- Source document -
※
Electrospinning of Nanofibres

The group is meticulously working towards investigating the significance of various electrospinning parameters and the manner in which they affect fiber diameter.  Our group has been successful in generalizing the “concept of minimum electrospinning voltage” for different classes of polymers such as Polyacrylonitrile and Polyvinyl alcohol. The aim of such fundamental studies is to achieve excellent control over the reproducibility of the electrospinning technique and fibers with controlled/desired diameters. Such repeatability of the process and controlled fiber forming capability is mandatory for industrial applications like filtration, flexible conductors and semi-conductors, and biomedical applications like tissue engineering. 

Challenges

• Investigation of process and solution parameters for controlled electrospinning of fibers

• Reproducibility of the electrospinning process and fiber diameters

• Fabrication of continuous electrospinning machine with uniform deposition for fuel filtration application

• Novel scaffolding material with enhanced properties for the regeneration of tissues like cornea and bone tissue

• Fabrication of reinforced nanofibers for application like sensors

• Fabrication of nanofibers loaded with conductive materials with enhanced conductivity for flexible electronic applications

Current Research

In order to promote wound healing for full-thickness skin injuries, this study created composite membranes that combine electrospunpolycaprolactone (PCL) and human amniotic membrane (hAM). In comparison to native hAM, the composites PCL/hAM and PCL/hAM/PCL demonstrated improved wound healing, delayed degradation, and stability. Both encouraged the early development of the dermis and epidermis, with PCL/hAM offering cellular connections that were comparable to those of hAM. While hAM speeds up cell formation, PCL/hAM produces similar total wound healing, according to in vivo research. The membranes' enhanced mechanical strength and regenerative qualities made them promising for use as skin wound dressings, and immunohistochemical research confirmed their efficacy in fostering tissue regeneration.
※
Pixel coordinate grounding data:
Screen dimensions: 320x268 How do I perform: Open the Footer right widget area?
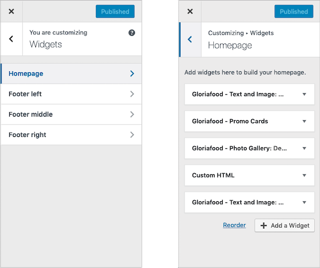[71, 135]
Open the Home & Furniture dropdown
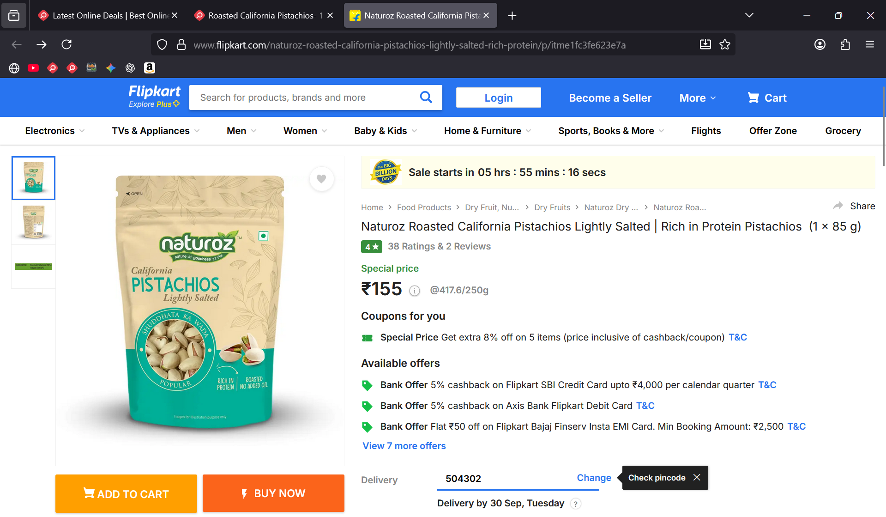The width and height of the screenshot is (886, 517). click(487, 131)
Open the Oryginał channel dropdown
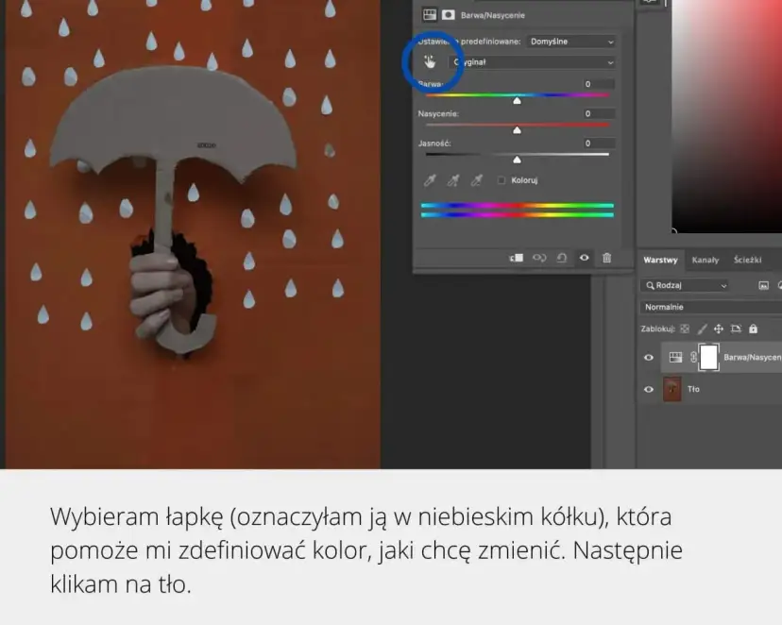This screenshot has height=625, width=782. point(535,62)
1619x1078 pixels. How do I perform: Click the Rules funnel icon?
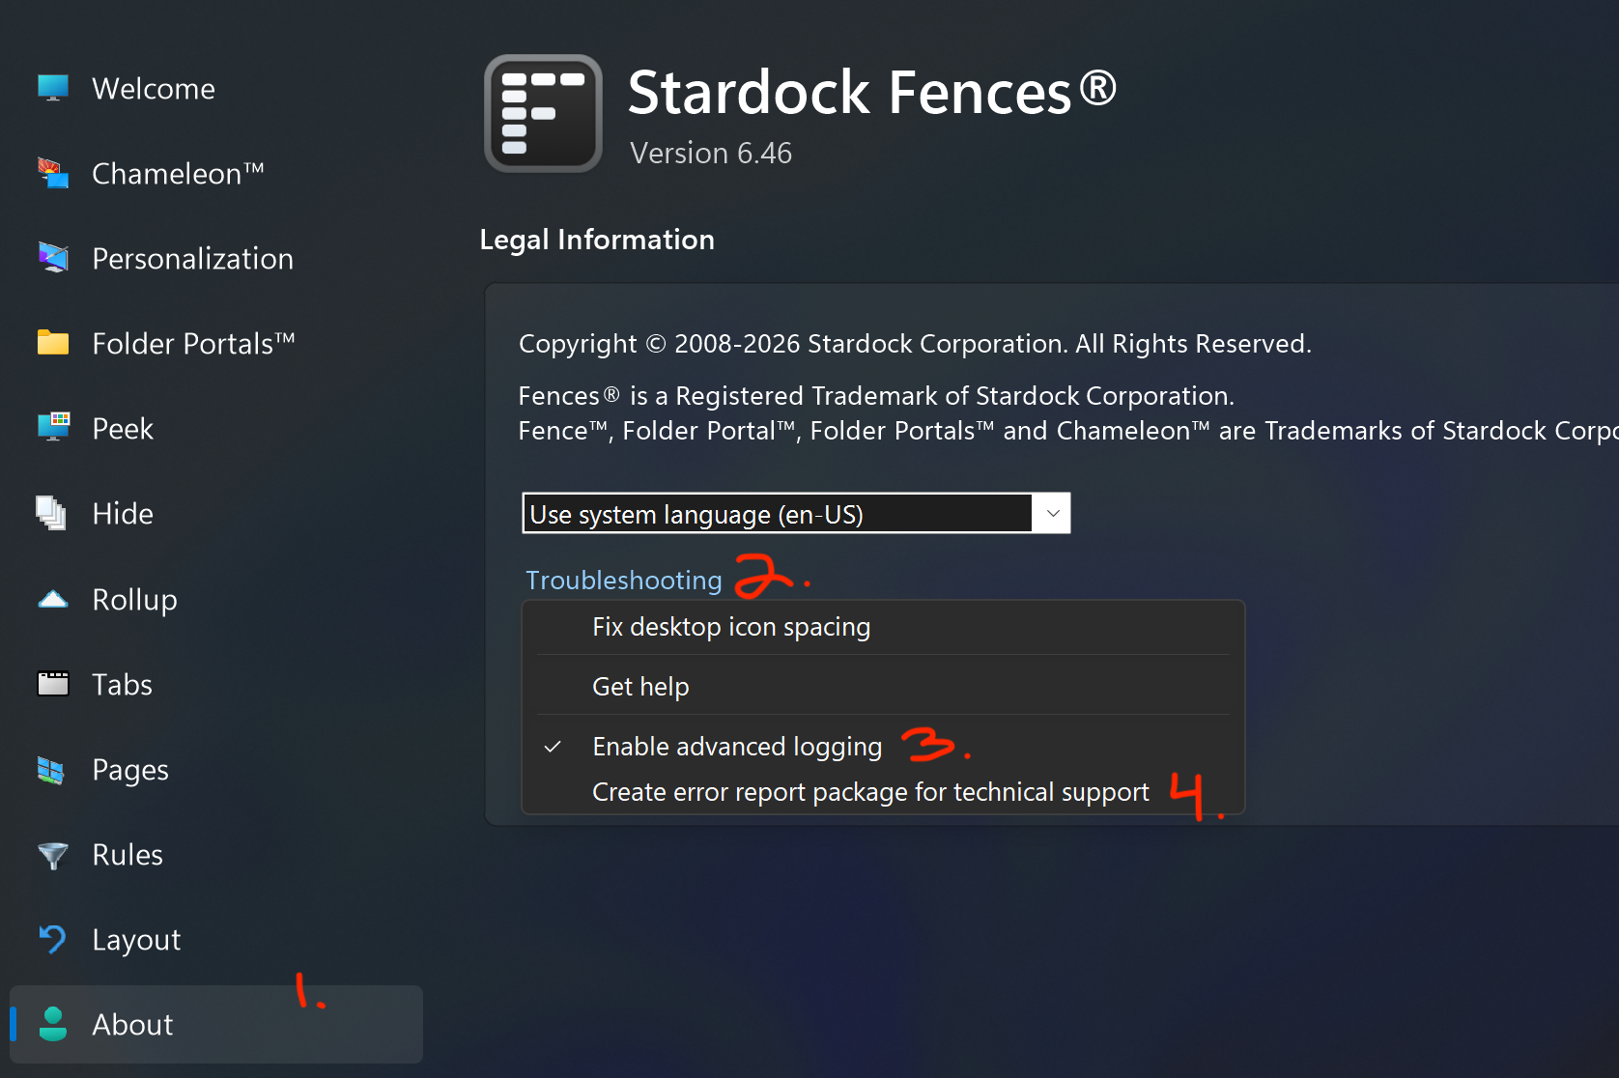(x=53, y=855)
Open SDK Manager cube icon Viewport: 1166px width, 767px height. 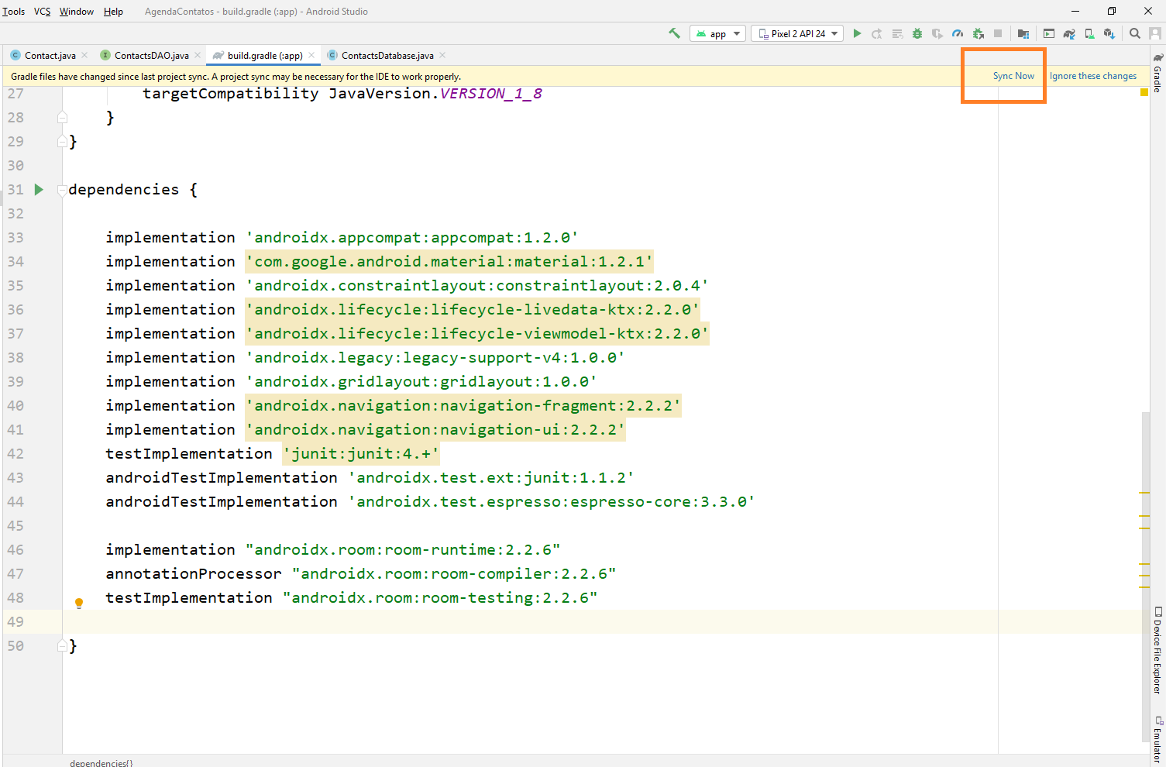click(x=1109, y=33)
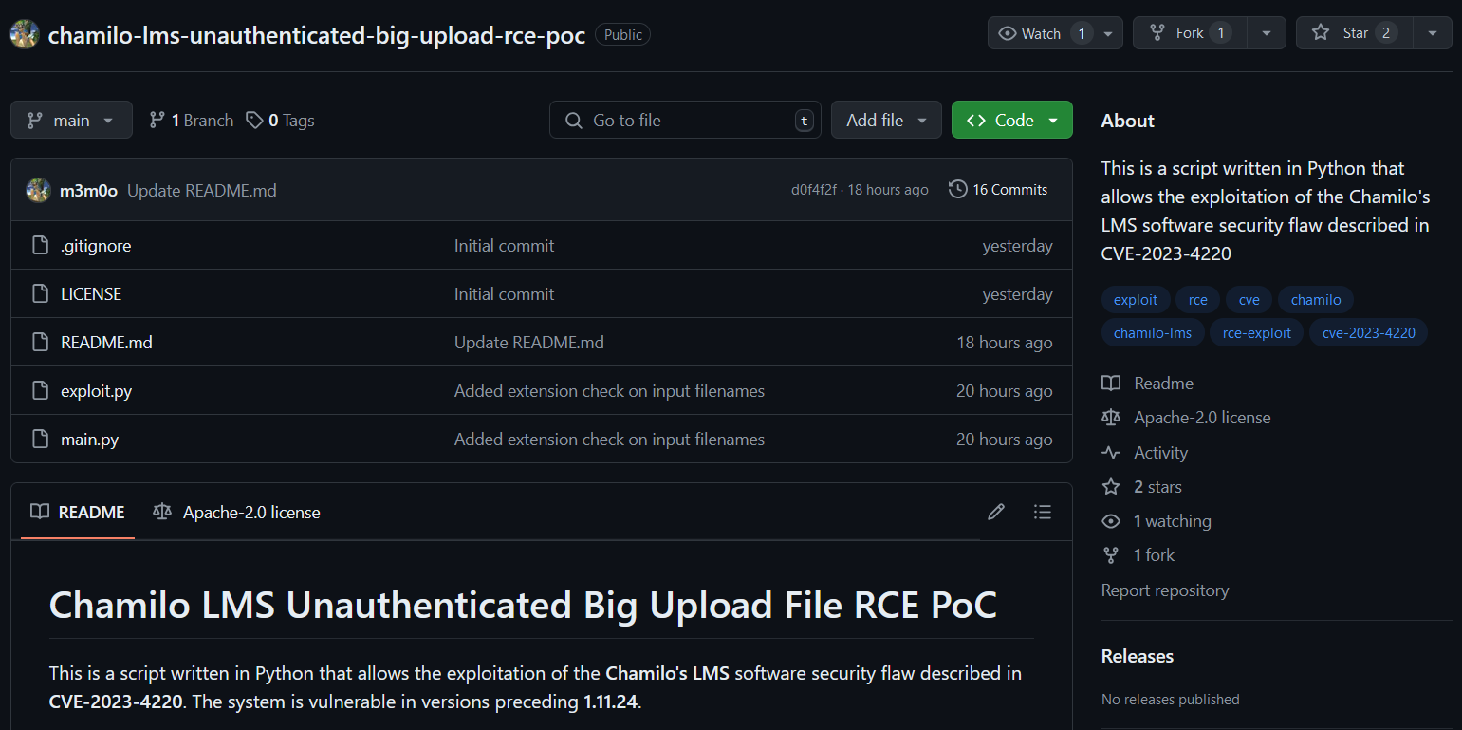Select the README tab

78,512
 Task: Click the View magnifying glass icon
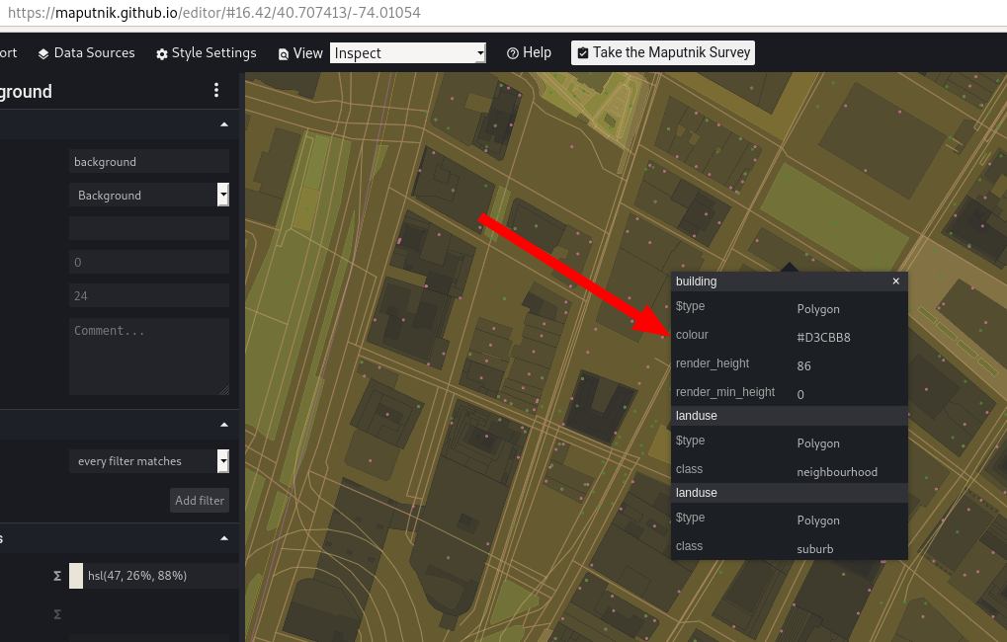(284, 53)
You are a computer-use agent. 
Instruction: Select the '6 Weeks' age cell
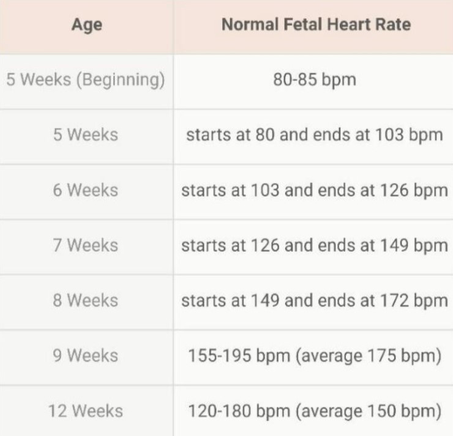coord(86,190)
※
- Parts of the exercise -
1) Answer these from the electrospinning page:
(a) For which two polymers did the group generalize the "concept of minimum electrospinning voltage"?
(b) What application is the continuous electrospinning machine with uniform deposition meant for?
(c) What two materials do the composite membranes in the current research combine?
2) Please copy the electrospinning page word for word, taking everything from "In order to" down to "fostering tissue regeneration.".

- Answers to the exercises -
1)
(a) Polyacrylonitrile and Polyvinyl alcohol
(b) Fuel filtration
(c) Electrospun polycaprolactone (PCL) and human amniotic membrane (hAM)

2)
In order to promote wound healing for full-thickness skin injuries, this study created composite membranes that combine electrospunpolycaprolactone (PCL) and human amniotic membrane (hAM). In comparison to native hAM, the composites PCL/hAM and PCL/hAM/PCL demonstrated improved wound healing, delayed degradation, and stability. Both encouraged the early development of the dermis and epidermis, with PCL/hAM offering cellular connections that were comparable to those of hAM. While hAM speeds up cell formation, PCL/hAM produces similar total wound healing, according to in vivo research. The membranes' enhanced mechanical strength and regenerative qualities made them promising for use as skin wound dressings, and immunohistochemical research confirmed their efficacy in fostering tissue regeneration.